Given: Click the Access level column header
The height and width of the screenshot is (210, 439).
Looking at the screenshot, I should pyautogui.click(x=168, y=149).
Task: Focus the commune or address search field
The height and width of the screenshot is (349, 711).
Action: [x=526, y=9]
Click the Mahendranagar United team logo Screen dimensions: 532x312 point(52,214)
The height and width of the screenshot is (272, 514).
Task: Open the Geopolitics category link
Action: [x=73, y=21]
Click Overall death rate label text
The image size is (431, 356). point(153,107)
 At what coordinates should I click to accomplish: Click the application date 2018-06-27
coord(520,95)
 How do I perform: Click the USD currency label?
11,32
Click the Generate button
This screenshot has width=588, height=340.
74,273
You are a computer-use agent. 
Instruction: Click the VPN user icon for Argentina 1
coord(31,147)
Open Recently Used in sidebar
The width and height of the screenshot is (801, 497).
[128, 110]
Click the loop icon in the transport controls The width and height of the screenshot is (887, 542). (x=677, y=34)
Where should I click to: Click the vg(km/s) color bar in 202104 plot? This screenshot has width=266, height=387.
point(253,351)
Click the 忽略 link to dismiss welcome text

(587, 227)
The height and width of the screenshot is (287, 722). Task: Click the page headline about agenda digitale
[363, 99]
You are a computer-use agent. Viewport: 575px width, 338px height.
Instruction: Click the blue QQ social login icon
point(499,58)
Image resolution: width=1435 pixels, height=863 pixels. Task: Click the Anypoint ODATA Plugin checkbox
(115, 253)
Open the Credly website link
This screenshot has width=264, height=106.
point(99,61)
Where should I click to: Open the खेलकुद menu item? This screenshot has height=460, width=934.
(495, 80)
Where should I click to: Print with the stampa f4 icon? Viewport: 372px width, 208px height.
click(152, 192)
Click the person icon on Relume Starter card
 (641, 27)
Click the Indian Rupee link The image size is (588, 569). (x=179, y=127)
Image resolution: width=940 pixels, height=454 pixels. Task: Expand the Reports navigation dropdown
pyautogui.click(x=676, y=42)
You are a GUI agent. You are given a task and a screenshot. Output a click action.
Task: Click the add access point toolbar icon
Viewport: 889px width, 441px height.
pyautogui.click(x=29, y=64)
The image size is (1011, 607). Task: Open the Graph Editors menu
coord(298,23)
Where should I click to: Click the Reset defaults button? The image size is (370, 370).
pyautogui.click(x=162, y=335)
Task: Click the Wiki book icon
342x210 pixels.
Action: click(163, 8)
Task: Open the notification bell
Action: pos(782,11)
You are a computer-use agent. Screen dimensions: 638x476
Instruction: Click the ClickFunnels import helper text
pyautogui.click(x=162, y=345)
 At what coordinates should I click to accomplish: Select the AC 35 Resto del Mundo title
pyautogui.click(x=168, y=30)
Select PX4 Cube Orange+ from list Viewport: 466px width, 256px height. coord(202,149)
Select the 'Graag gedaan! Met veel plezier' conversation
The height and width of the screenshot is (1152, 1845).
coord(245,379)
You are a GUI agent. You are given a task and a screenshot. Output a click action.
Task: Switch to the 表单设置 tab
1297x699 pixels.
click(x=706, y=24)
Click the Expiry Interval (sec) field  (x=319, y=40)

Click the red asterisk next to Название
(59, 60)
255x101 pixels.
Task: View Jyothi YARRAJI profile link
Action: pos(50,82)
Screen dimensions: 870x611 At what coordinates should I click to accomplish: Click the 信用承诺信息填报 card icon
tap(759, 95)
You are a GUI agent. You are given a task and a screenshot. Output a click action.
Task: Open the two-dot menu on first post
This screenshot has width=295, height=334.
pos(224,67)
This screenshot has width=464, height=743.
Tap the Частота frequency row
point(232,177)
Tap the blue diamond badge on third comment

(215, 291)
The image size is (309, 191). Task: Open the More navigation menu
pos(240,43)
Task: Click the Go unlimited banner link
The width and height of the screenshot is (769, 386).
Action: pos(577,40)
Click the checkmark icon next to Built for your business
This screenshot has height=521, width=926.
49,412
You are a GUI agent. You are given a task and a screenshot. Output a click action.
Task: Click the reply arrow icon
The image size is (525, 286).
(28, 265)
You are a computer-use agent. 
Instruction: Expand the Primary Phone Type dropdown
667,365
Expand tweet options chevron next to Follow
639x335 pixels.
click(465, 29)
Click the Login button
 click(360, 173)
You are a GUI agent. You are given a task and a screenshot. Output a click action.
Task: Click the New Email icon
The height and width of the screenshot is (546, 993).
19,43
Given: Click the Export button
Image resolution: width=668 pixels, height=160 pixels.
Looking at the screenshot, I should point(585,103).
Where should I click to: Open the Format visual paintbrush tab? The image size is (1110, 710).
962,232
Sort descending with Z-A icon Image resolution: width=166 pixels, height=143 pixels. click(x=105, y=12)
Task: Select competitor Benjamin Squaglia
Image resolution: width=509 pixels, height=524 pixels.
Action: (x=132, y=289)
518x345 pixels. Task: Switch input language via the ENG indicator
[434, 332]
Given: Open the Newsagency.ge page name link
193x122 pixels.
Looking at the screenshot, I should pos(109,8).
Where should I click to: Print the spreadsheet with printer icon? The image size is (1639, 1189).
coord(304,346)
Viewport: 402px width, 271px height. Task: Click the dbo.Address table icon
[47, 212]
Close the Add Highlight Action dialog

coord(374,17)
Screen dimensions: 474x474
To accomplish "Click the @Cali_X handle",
*-*-*
**What is required**. Look for "Close the Add Highlight Action dialog" in the records. Write out its line and every later line through the end exactly, with nothing more.

**Completed task**.
Close the Add Highlight Action dialog

coord(374,17)
Screen dimensions: 474x474
To accomplish "Click the @Cali_X handle",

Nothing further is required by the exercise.